● Written instruction
Reproduce every one of the records below line for line, changing nothing.

● Item coordinate data
----------

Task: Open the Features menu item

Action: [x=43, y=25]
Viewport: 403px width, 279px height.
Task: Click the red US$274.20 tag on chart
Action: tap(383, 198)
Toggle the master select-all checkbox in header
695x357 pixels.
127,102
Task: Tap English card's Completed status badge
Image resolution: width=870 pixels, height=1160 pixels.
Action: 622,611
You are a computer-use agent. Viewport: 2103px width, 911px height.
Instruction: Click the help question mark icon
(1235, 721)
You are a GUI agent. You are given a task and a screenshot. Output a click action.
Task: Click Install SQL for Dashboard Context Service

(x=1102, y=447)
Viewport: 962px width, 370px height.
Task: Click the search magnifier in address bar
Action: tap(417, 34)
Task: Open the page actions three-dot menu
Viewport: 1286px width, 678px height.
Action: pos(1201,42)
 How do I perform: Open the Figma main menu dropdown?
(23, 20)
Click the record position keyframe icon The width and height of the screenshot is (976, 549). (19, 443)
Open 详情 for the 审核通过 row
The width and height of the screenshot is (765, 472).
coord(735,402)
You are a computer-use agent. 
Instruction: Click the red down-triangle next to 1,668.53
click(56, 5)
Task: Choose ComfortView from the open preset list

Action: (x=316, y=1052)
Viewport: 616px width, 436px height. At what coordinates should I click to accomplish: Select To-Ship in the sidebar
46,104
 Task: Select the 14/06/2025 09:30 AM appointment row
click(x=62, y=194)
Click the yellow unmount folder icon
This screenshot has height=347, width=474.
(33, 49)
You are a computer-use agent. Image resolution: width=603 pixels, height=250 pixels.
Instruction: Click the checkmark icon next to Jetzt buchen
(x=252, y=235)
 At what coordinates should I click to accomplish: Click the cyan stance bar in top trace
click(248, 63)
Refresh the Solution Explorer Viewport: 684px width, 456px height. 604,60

----------

● Task result
Task: Open the Features menu item

Action: [x=43, y=25]
Viewport: 403px width, 279px height.
Task: Click the red US$274.20 tag on chart
Action: tap(383, 198)
Toggle the master select-all checkbox in header
695x357 pixels.
127,102
Task: Tap English card's Completed status badge
Image resolution: width=870 pixels, height=1160 pixels.
Action: 622,611
You are a computer-use agent. Viewport: 2103px width, 911px height.
Instruction: Click the help question mark icon
(1235, 721)
You are a GUI agent. You are given a task and a screenshot. Output a click action.
Task: Click Install SQL for Dashboard Context Service

(x=1102, y=447)
Viewport: 962px width, 370px height.
Task: Click the search magnifier in address bar
Action: tap(417, 34)
Task: Open the page actions three-dot menu
Viewport: 1286px width, 678px height.
Action: pos(1201,42)
 How do I perform: Open the Figma main menu dropdown?
(23, 20)
Click the record position keyframe icon The width and height of the screenshot is (976, 549). (19, 443)
Open 详情 for the 审核通过 row
The width and height of the screenshot is (765, 472).
coord(735,402)
You are a computer-use agent. 
Instruction: Click the red down-triangle next to 1,668.53
click(56, 5)
Task: Choose ComfortView from the open preset list

Action: (x=316, y=1052)
Viewport: 616px width, 436px height. At what coordinates should I click to accomplish: Select To-Ship in the sidebar
46,104
 Task: Select the 14/06/2025 09:30 AM appointment row
click(x=62, y=194)
Click the yellow unmount folder icon
This screenshot has height=347, width=474.
(33, 49)
You are a computer-use agent. Image resolution: width=603 pixels, height=250 pixels.
Instruction: Click the checkmark icon next to Jetzt buchen
(x=252, y=235)
 At what coordinates should I click to accomplish: Click the cyan stance bar in top trace
click(248, 63)
Refresh the Solution Explorer Viewport: 684px width, 456px height. 604,60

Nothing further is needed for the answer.